Aldous Huxley

By the Fire

We who are lovers sit by the fire,
   Cradled warm 'twixt thought and will,
   Sit and drowse like sleeping dogs
   In the equipoise of all desire,
   Sit and listen to the still
   Small hiss and whisper of green logs
   That burn away, that burn away
   With the sound of a far-off falling stream
   Of threaded water blown to steam,
   Grey ghost in the mountain world of grey.
   Vapours blue as distance rise
   Between the hissing logs that show
   A glimpse of rosy heat below;
   And candles watch with tireless eyes
   While we sit drowsing here.
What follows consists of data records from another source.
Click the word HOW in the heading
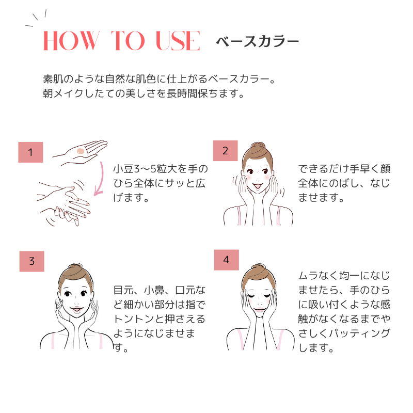click(x=71, y=40)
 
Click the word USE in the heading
click(x=178, y=40)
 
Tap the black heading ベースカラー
click(x=257, y=41)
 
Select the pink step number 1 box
click(x=30, y=152)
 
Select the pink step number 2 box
click(x=226, y=151)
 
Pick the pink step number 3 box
click(x=32, y=261)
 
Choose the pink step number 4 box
click(x=227, y=260)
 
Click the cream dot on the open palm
click(x=81, y=151)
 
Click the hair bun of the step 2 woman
click(x=258, y=146)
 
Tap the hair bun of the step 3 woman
click(x=76, y=266)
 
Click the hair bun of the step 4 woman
click(x=259, y=267)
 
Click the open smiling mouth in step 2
click(x=258, y=186)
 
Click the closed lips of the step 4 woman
click(x=260, y=309)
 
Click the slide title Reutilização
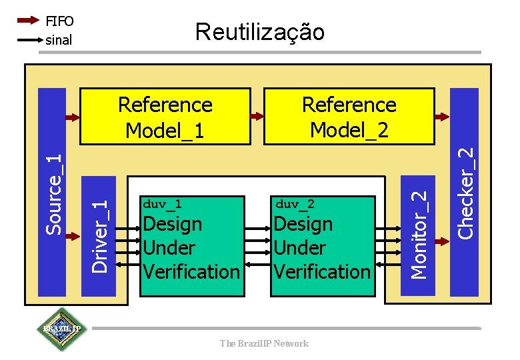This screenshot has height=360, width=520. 259,31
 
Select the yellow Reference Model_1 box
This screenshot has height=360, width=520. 165,117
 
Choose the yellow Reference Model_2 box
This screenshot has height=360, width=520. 349,117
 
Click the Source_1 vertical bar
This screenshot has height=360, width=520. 53,193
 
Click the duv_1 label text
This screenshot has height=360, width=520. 162,203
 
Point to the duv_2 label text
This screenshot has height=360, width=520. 295,203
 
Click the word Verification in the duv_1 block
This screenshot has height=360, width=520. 191,271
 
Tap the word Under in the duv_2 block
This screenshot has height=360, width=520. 300,247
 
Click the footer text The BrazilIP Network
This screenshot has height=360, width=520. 264,343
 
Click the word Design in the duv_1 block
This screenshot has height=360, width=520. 172,223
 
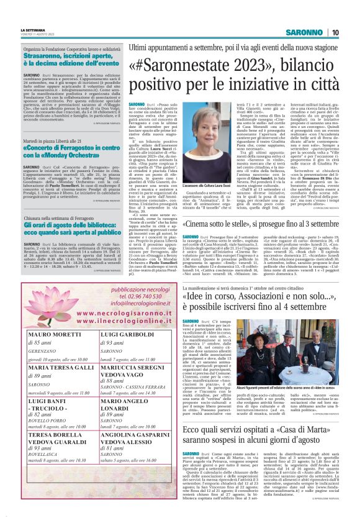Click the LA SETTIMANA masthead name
[33, 30]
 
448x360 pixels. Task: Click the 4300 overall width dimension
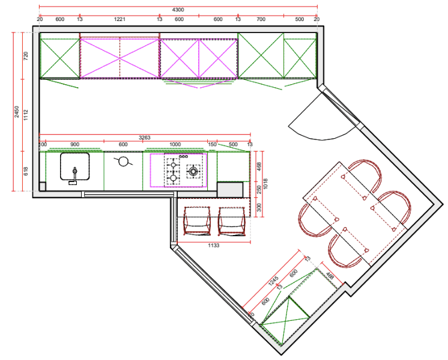178,10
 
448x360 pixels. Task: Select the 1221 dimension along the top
120,19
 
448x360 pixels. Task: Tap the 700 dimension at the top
260,19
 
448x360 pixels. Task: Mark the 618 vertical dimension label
26,171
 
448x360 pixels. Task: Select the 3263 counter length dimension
145,138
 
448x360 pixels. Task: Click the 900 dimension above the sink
74,145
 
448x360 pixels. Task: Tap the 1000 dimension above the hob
175,145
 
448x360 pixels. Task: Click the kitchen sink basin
75,165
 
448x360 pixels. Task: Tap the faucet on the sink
74,177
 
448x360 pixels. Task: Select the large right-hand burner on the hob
193,172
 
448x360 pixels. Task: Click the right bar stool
232,221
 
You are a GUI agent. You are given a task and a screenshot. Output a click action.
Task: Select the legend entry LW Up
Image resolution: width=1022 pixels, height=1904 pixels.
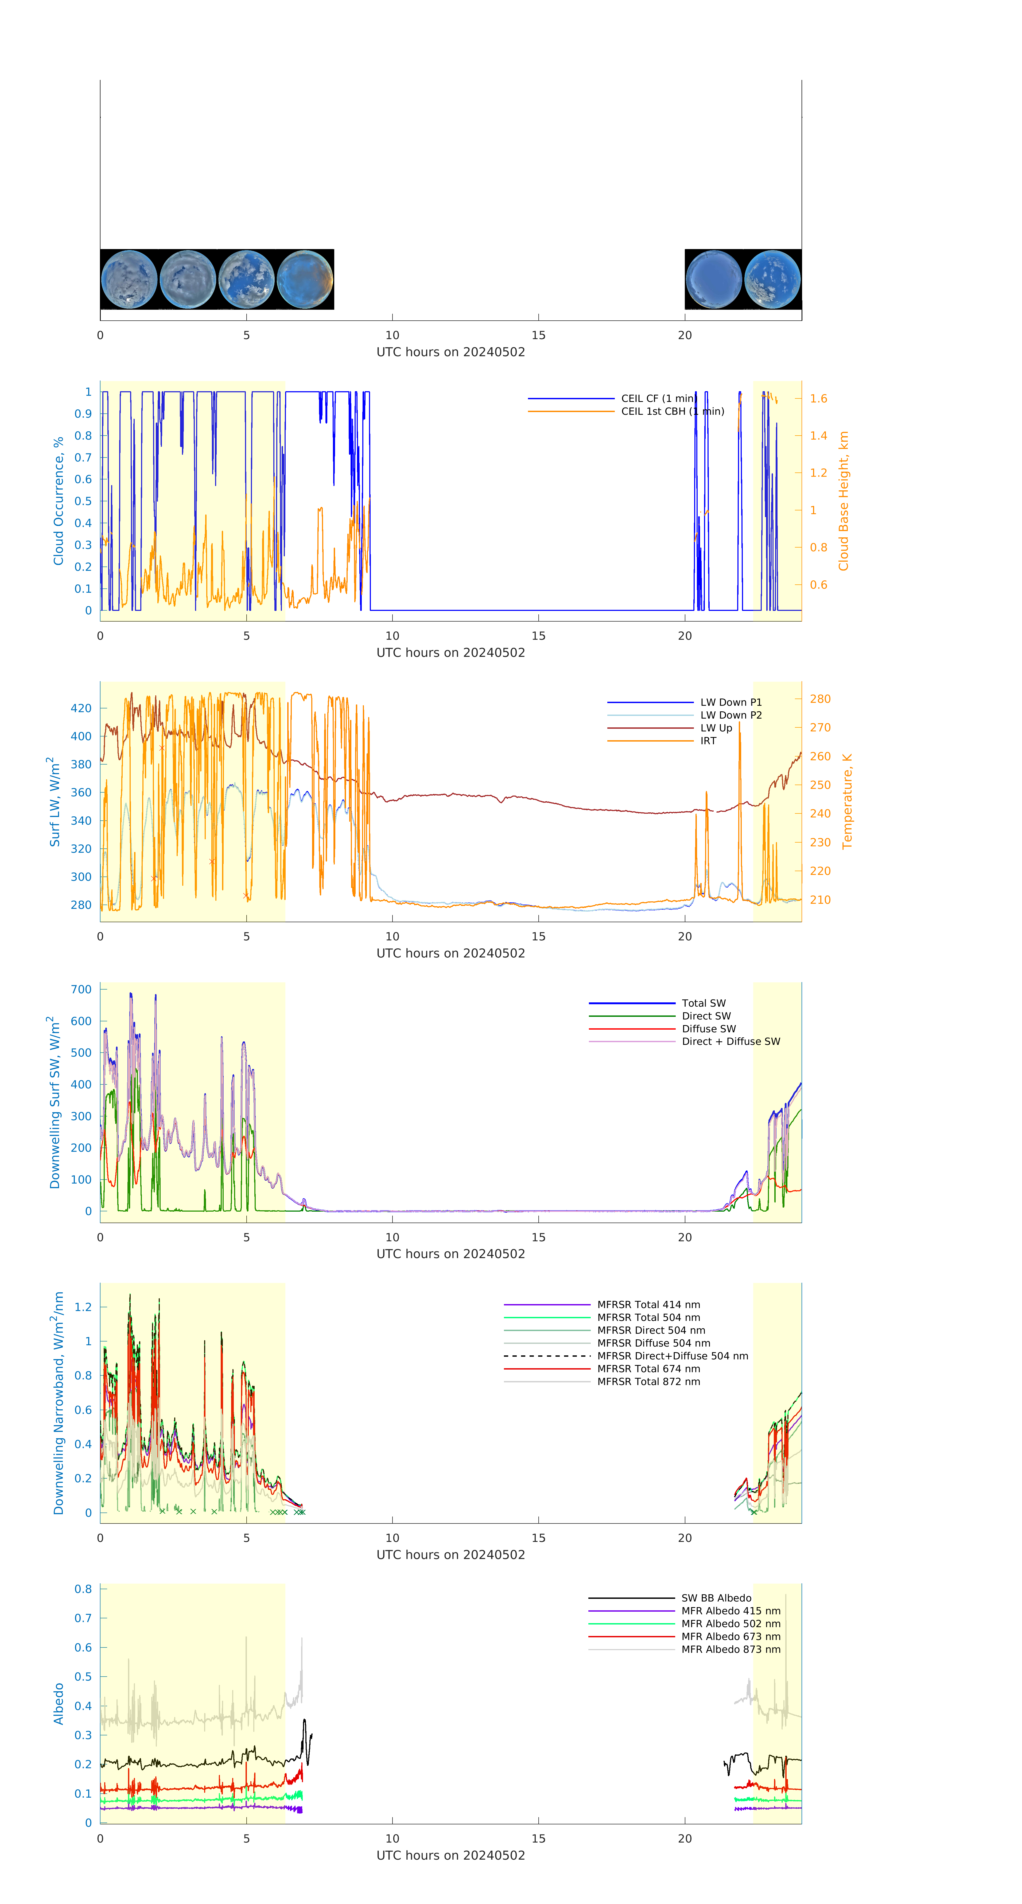tap(715, 728)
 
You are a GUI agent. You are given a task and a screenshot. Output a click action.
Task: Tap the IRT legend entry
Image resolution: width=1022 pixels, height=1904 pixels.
tap(708, 740)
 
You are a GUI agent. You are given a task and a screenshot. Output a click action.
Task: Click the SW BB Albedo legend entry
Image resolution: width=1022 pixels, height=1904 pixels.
tap(715, 1598)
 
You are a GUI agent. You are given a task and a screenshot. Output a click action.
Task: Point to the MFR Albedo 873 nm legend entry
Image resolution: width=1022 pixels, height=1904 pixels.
tap(730, 1649)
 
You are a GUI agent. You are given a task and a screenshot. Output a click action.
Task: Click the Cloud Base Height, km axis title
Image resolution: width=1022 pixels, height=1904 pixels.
tap(843, 501)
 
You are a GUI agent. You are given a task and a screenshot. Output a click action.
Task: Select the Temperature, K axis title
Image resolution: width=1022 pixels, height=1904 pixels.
tap(847, 801)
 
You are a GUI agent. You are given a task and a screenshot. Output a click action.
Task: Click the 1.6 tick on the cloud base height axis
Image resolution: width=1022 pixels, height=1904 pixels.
tap(818, 398)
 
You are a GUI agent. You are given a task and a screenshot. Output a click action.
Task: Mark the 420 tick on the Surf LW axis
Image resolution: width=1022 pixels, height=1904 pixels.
tap(81, 708)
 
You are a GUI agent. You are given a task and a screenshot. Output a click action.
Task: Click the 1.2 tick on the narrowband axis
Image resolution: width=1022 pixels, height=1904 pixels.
tap(84, 1307)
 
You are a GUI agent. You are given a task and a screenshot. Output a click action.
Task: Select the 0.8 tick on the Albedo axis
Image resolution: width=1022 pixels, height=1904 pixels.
tap(84, 1589)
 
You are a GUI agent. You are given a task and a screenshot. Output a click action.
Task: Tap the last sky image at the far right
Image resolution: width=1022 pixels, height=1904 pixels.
tap(772, 280)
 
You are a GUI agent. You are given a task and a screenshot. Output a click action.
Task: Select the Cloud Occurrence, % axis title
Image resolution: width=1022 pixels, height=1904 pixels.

I know,
   Dimly, that there exists a world,
   That there is time perhaps, and space
   Other and wider than this place,
   Where at the fireside drowsily curled
   We hear the whisper and watch the flame
   Burn blinkless and inscrutable.
   And then I know those other names
   That through my brain from cell to cell
   Echo—reverberated shout
   Of waiters mournful along corridors:
   But nobody carries the orders out,
   And the names (dear friends, your name and yours)
   Evoke no sign. But here I sit
   On the wide hearth, and there are you:
   That is enough and only true.
   The world and the friends that lived in it
   Are shadows: you alone remain
   Real in this drowsing room,
   Full of the whispers of distant rain
   And candles staring into the gloom.